- _Task brief_: Nothing but the records themselves, exactly as written and free of pictures, should appear in your response.

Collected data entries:
::::::
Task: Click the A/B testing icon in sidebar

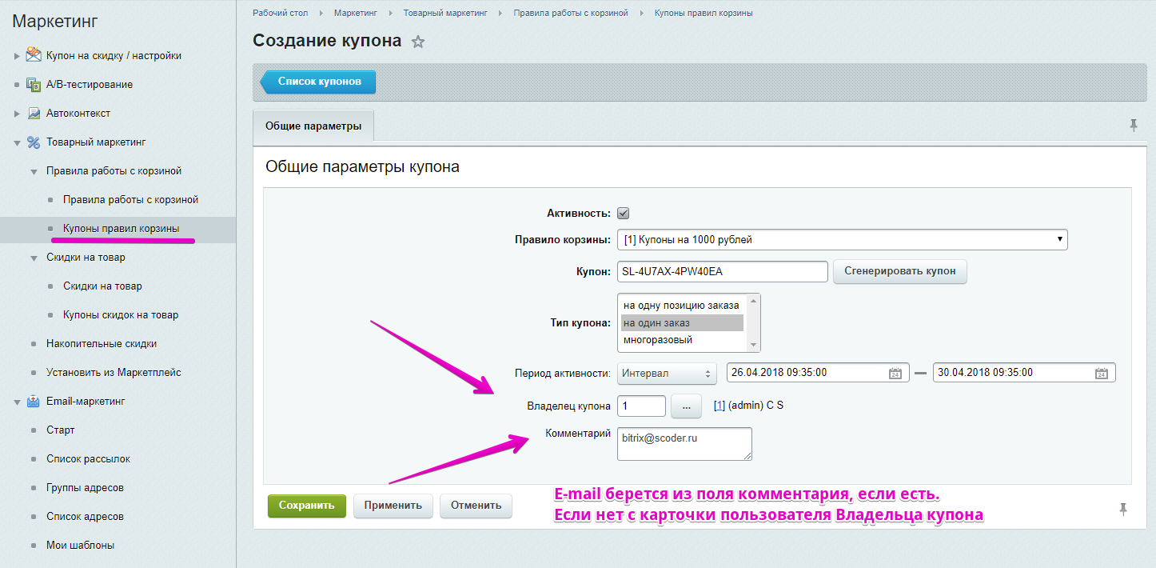Action: pos(34,84)
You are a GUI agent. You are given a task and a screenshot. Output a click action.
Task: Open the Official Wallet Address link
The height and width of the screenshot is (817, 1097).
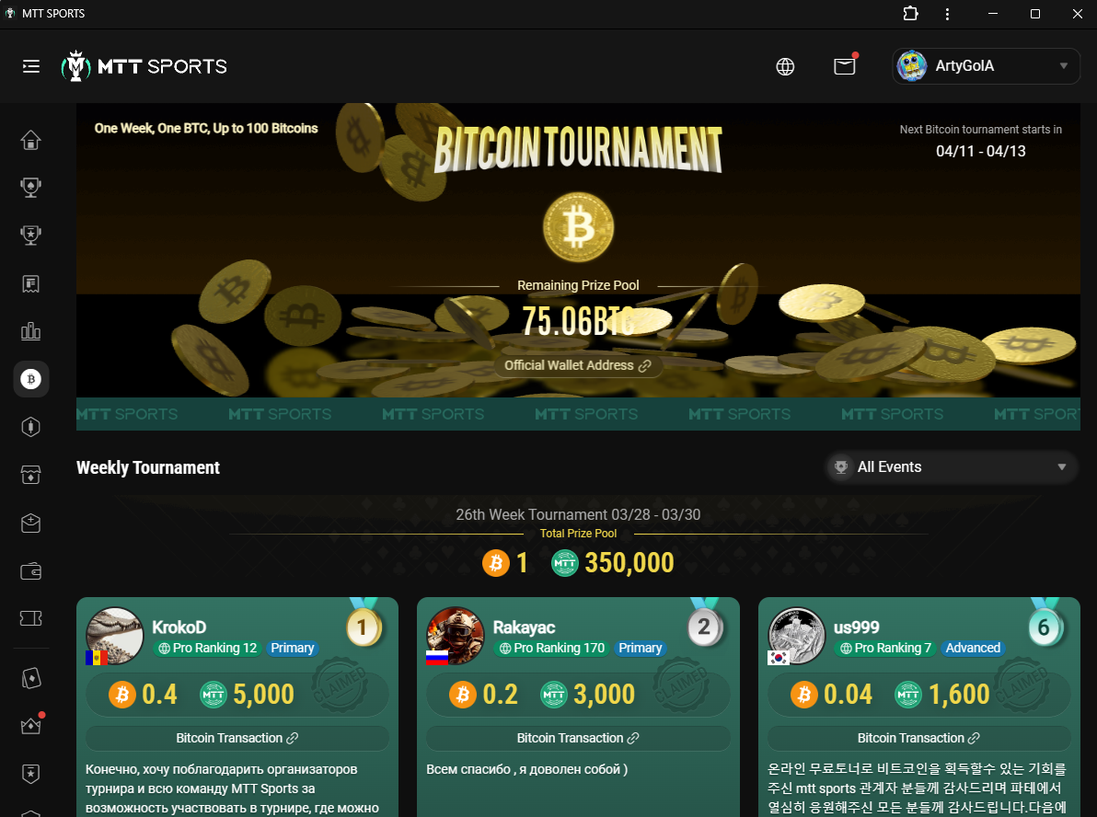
::::::
- _Written solution_:
Task: Click the A/B testing icon in sidebar

Action: pos(34,84)
You are a GUI agent. You are given a task and a screenshot. Output a click action.
Task: Open the Official Wallet Address link
The height and width of the screenshot is (817, 1097).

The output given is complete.